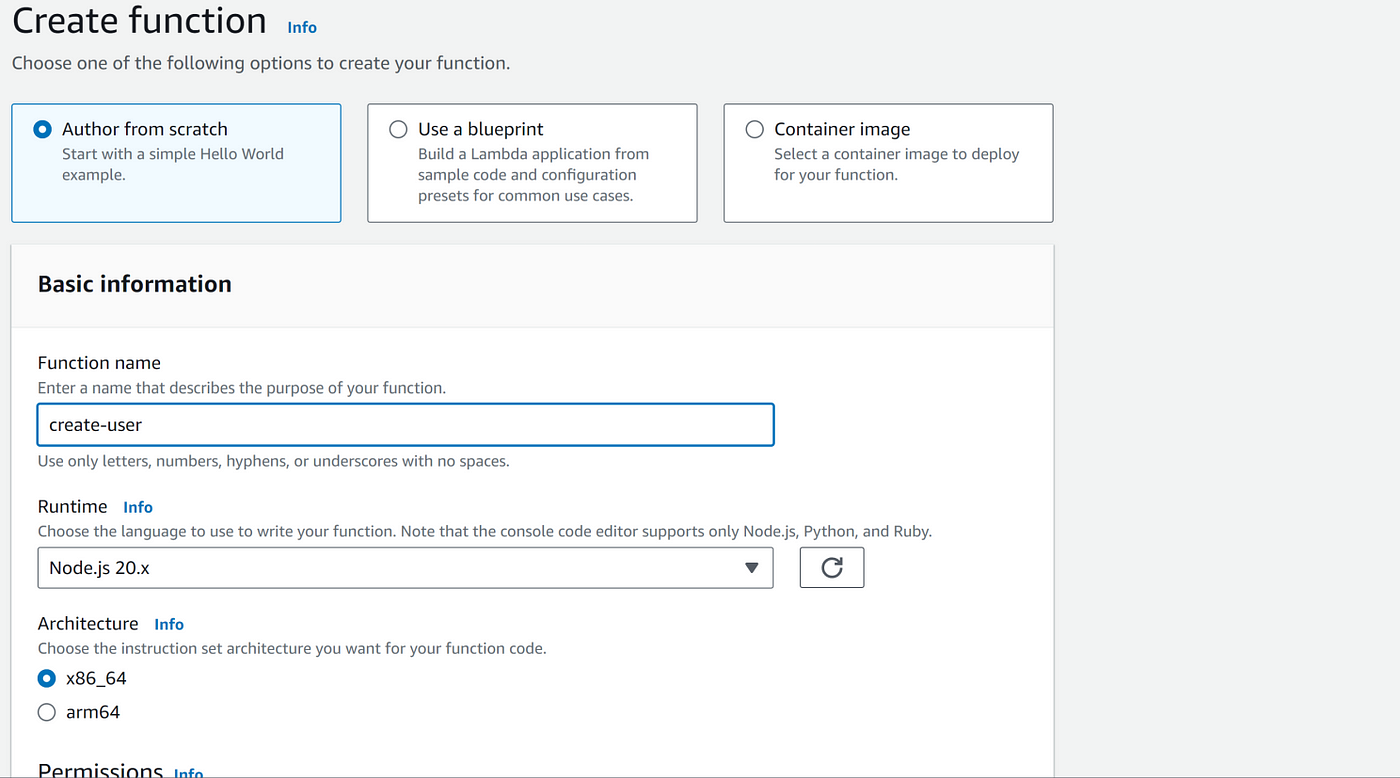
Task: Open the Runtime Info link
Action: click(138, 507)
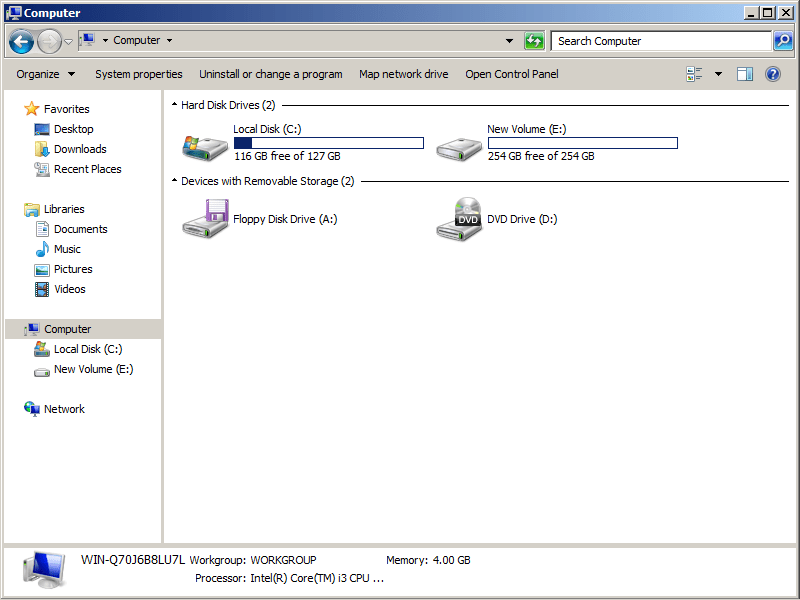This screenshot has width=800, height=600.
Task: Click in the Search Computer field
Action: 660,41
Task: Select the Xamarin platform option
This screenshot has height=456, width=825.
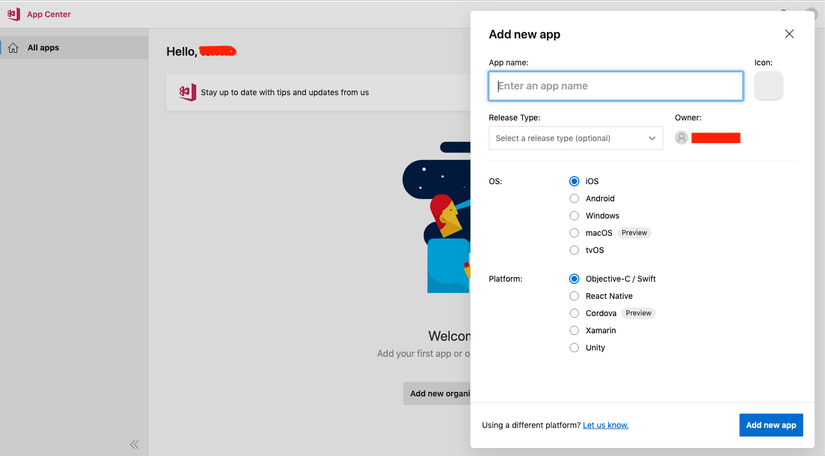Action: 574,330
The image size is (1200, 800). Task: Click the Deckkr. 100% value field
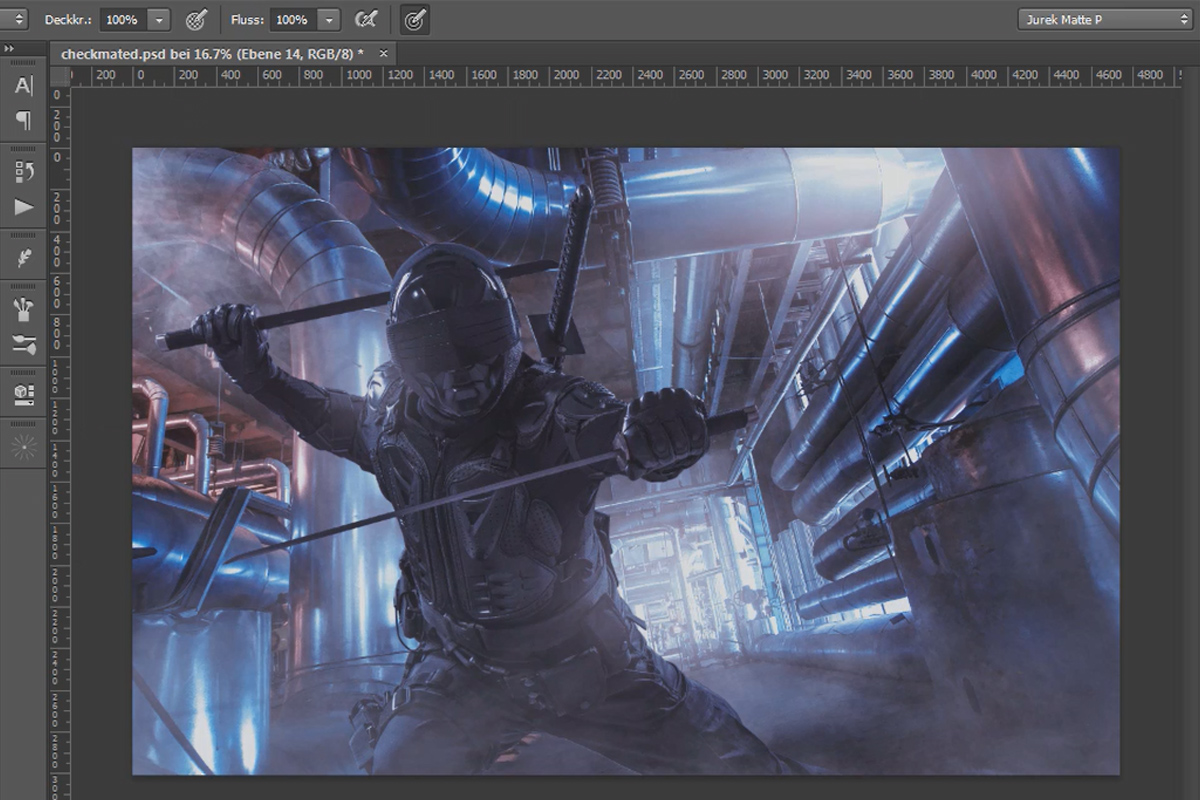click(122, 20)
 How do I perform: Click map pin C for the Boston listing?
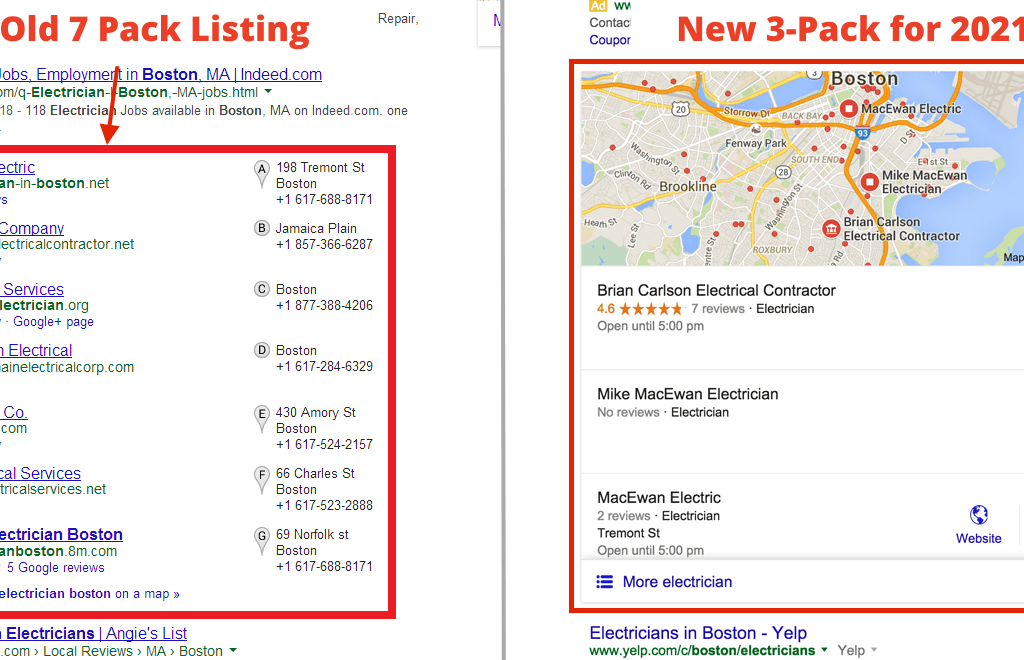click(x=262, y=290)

---*---

How to complete this task >>
Nothing but the lines from the one containing "Task: Select the Xamarin platform option" through the last line of the data should appear in the answer, copied exactly, with pictures excluded.

Task output >>
Task: Select the Xamarin platform option
This screenshot has height=456, width=825.
Action: 574,330
The image size is (1200, 800). Task: Click the Deckkr. 100% value field
click(122, 20)
 How do I perform: Click map pin C for the Boston listing?
click(x=262, y=290)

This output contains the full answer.